September 3, 2010 Birding along the Ottawa River

The Shirley's Bay area was again the highlight of birding along the Ottawa River today. This morning, I was very surprised to see the Whimbrel still feeding along the mudflat. Normally Whimbrel just pass through the area and rarely stop. Other shorebirds included 7 Baird's Sandpiper, 3 Pectoral Sandpiper, 11 Semipalmated Sandpiper, 7 Least Sandpiper and 5 Semipalmated Plover. The Great Egret numbers continue to increase with 18 feeding along the shoreline along with 25+ Great Blue Heron. One of the immature Bald eagles was seen flying over the back bay. A quick stop at Andrew Haydon Park produced 5 Baird's Sandpiper, 1 Sanderling, 6
Common Tern and 1 Black Tern which has become quite an uncommon bird in recent years.

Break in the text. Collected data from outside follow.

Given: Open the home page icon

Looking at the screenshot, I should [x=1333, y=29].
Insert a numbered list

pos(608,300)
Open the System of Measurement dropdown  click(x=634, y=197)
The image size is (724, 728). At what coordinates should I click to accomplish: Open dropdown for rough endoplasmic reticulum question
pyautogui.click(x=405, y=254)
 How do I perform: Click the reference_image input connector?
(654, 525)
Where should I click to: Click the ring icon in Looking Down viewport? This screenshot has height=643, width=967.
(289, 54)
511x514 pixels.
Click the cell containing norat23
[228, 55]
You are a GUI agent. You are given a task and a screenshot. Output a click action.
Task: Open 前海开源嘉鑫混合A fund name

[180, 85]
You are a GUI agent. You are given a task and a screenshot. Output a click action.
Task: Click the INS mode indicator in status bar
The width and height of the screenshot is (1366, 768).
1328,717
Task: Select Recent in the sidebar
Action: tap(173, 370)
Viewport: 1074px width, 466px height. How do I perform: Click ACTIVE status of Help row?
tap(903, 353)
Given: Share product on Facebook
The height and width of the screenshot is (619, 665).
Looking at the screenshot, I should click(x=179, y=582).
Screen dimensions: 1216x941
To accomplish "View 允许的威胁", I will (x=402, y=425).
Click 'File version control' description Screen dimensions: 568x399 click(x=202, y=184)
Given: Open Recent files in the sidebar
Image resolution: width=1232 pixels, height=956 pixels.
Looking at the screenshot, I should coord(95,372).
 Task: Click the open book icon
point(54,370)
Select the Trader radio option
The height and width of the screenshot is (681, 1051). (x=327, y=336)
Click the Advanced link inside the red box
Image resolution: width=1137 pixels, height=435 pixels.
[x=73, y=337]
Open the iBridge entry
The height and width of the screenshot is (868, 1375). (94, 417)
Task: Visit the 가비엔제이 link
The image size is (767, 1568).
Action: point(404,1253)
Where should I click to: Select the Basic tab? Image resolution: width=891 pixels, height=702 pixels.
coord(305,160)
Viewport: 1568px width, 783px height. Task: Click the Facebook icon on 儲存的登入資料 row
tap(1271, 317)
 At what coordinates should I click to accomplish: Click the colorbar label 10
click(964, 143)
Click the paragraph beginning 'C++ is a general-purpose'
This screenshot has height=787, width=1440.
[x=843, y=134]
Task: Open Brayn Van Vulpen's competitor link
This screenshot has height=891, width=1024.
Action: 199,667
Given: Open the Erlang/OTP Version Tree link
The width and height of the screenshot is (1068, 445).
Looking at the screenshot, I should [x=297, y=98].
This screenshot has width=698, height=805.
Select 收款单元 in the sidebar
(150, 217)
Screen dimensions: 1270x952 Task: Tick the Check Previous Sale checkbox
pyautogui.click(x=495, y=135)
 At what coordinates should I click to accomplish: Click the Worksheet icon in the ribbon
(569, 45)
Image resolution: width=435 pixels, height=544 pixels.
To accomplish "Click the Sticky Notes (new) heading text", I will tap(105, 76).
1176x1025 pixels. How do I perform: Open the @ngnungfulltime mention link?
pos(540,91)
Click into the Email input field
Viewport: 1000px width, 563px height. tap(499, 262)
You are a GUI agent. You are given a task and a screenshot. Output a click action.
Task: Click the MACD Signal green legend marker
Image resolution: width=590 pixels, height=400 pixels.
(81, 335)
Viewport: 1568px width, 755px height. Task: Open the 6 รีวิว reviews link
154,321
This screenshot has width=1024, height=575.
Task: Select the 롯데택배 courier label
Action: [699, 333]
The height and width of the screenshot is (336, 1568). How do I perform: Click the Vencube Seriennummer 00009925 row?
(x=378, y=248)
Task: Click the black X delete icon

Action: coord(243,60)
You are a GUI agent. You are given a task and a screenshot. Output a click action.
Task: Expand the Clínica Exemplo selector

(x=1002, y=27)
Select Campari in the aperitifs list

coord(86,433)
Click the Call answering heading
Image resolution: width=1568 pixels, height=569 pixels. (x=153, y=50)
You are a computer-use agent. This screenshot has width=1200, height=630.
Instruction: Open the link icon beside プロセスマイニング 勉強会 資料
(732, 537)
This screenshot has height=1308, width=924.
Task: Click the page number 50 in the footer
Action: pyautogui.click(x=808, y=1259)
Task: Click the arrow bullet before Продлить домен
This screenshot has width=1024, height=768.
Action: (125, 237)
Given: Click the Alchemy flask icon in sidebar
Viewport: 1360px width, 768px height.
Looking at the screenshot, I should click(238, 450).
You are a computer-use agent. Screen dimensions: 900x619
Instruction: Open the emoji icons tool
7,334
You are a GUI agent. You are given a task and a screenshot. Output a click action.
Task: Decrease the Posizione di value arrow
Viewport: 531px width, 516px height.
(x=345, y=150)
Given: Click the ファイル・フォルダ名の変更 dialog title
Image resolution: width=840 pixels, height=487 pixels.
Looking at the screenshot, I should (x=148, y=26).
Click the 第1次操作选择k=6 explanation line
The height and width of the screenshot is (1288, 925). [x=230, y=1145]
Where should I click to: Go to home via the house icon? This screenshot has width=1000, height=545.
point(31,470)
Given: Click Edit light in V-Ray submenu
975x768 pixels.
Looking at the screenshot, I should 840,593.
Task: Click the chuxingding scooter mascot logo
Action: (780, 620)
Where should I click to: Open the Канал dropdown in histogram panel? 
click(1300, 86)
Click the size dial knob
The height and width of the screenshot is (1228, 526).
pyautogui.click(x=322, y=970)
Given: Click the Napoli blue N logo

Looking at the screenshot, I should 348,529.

Directions: Shirley's Bay: From Ottawa take Hwy. 417 west to the Moodie Drive exit and turn north (right) on Moodie Drive and continue to Carling Ave. Turn left at Carling Ave. and follow Carling to Rifle Road. Turn right (north) on Rifle Rd. Park at the lot at the end (boat launch).
Walk back to the road, and continue through the gate on the Department of National Defense property. There is a trail on your right (clearly marked with vehicle "No Entry" signs) which heads into the woods, and, eventually to the dyke. There is lots of POISON IVY along the dyke.

OFFICE BEFORE ENTERING THE DYKE AREA-- Call (613) 991-5740 and request permission to visit the dyke area for birding.

1 comment:

Chris Bruce said...

Around mid-morning the birding at Shirley's Bay changed when a Merlin came around and started harassing the shorebirds on the mudflats. The Whimbrel off into the distance and some of the other shorebirds you mention here disappeared too. I didn't see any Least or Pectoral Sandpipers, and I saw half the number of Semipalmated Sandpipers and Great Egrets. A Red-tailed Hawk and Northern Harrier were circling around over the mudflats and there were 2 immature Bald Eagles flying around the back bay. At the other end of the dyke, near the island, I saw what appeared to be a White-winged Scoter and a Horned Grebe off in the distance. They both were a bit too far to ID with confidence, but the Horned Grebe was actively diving, and the white wing patch and white facial patch on the White-winged Scoter were clearly visible. There were also 2 Northern Pintails feeding at the edge of the mudflats halfway along the dyke.